NEUNZEHNTES KAPITEL
Die Rückreise nach London war deprimierend. Sobald sie den Black Mixen Tump verließen, wurde das Wetter zunehmend feuchter, kälter und trostloser. Niedrige Wolken zogen sich zusammen, und Nebel stieg von den sumpfigen Gebieten auf. Sie waren gerade außerhalb des Dorfes Banbury, als es aus den dichten Wolken zu regnen begann. Kit, der bei jeder rumpelnden Bewegung des Gefährts zusammenzuckte und sich die schmerzenden Rippen hielt, fasste den Entschluss, dass sie für einen Tag genug Spaß gehabt hatten. Und so wies er Giles an, beim nächsten Gasthof anzuhalten.
Sie nahmen ein Abendessen aus Lammkeule und Knödeln zu sich und saßen dabei gemeinsam mit einigen anderen Reisenden an einem Tisch. Nachdem sie den einzigen Gemeinschaftsraum besichtigt hatten, den sie mit anderen spät eingetroffenen Gästen würden teilen müssen, beschlossen sie, stattdessen in der Kutsche zu schlafen.
Am nächsten Morgen waren sie bereits bei Sonnenaufgang auf der Straße nach Oxford und machten dann eine Rast im Golden Cross, um zu frühstücken. Anschließend setzten sie ihre Reise fort.

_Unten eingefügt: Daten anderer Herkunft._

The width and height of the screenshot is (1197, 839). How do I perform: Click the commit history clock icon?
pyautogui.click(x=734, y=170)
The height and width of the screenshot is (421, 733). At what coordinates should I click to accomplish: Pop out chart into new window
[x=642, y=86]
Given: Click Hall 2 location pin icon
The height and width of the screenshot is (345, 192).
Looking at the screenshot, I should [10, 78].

Kaum waren sie außerhalb von Headington, begann es wieder zu regnen - ein scheußliches tröpfelndes Nieseln. Kit hatte Mitleid mit Giles, der in gebeugter Haltung allein auf seiner Bank saß und im Regen durch eine trostlose, nasse Landschaft fuhr. Nach einiger Zeit kletterte Kit nach oben und setzte sich neben seinem neuen Freund, nur um ihm Gesellschaft zu leisten. Doch Giles fühlte sich offensichtlich unbehaglich, als er seinen Passagier vorne bei sich hatte. Zweifellos verletzte dies das eiserne gesellschaftliche Protokoll, das streng die unterschiedlichen Klassen auf ihren jeweiligen Plätzen hielt. Daher schlich Kit bei der erstbesten Gelegenheit zu seinem Sitz in der Kutsche zurück, und so war die Ordnung wiederhergestellt.

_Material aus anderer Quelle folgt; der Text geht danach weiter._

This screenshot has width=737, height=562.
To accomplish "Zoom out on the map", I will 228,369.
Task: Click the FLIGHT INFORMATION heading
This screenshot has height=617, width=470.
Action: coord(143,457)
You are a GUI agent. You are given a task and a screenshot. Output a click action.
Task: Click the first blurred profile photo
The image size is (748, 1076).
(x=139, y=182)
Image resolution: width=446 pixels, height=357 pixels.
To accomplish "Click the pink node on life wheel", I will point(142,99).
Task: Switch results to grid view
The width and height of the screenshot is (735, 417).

Spät erreichten sie Chepping Wycombe, wo sie vor der Postherberge Four Feathers anhielten. Da sie am vorherigen Abend den größten Teil ihres Bargelds ausgegeben hatten, begnügten sie sich mit ein paar Fleischpasteten sowie Dünnbier und verbrachten die Nacht wieder in der Kutsche. Am nächsten Morgen gelangten sie auf die Straße nach London und mussten sich mit einem weiteren feuchten, trüben Tag abfinden.

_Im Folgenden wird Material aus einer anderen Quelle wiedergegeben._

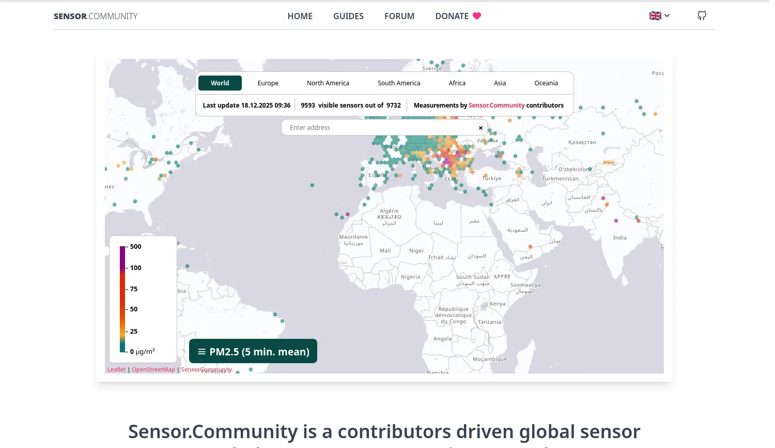Expand the language selector chevron
The image size is (775, 448).
point(667,16)
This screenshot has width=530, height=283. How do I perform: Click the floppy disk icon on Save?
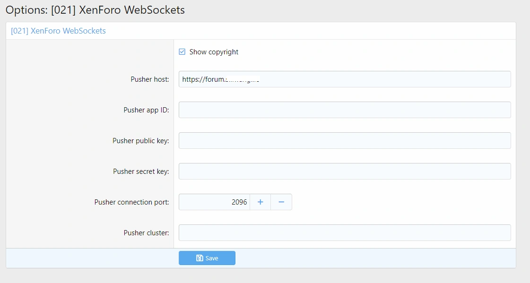[x=200, y=258]
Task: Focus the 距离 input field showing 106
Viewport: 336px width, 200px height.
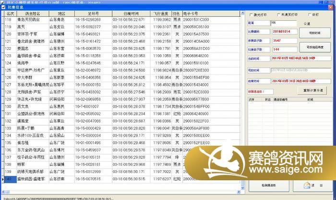Action: click(x=279, y=23)
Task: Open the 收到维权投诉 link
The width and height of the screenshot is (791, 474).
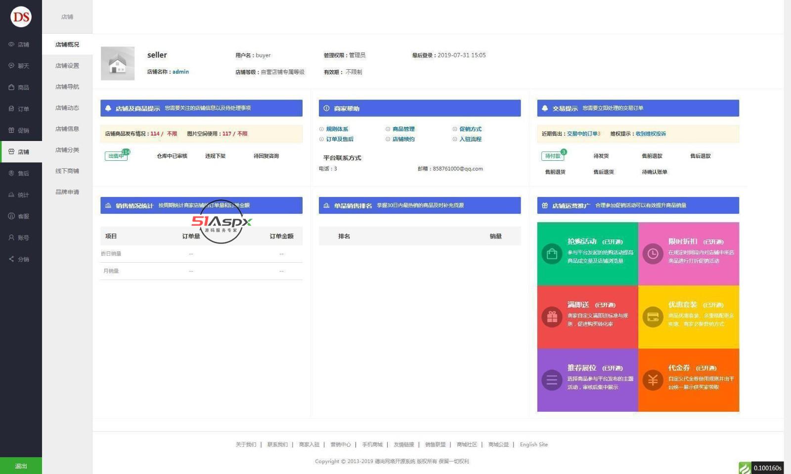Action: [651, 134]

Das Fahren auf schlammigem Weg war eine quälend langsame Schinderei, und so hatte Kit viel Zeit, über die jüngsten Wendungen seiner besonderen misslichen Lage nachzusinnen. Ein ums andere Mal kam ihm folgender Gedanke: Wann immer es den Anschein hatte, dass es ihm gerade gelingen könnte, sich aus dem Unglückssumpf herauszukämpfen, drehte sich Lady Schicksal - diese heimtückische alte Schachtel - zu ihm um und klatschte ihn erneut zu Boden: zurück in den Morast.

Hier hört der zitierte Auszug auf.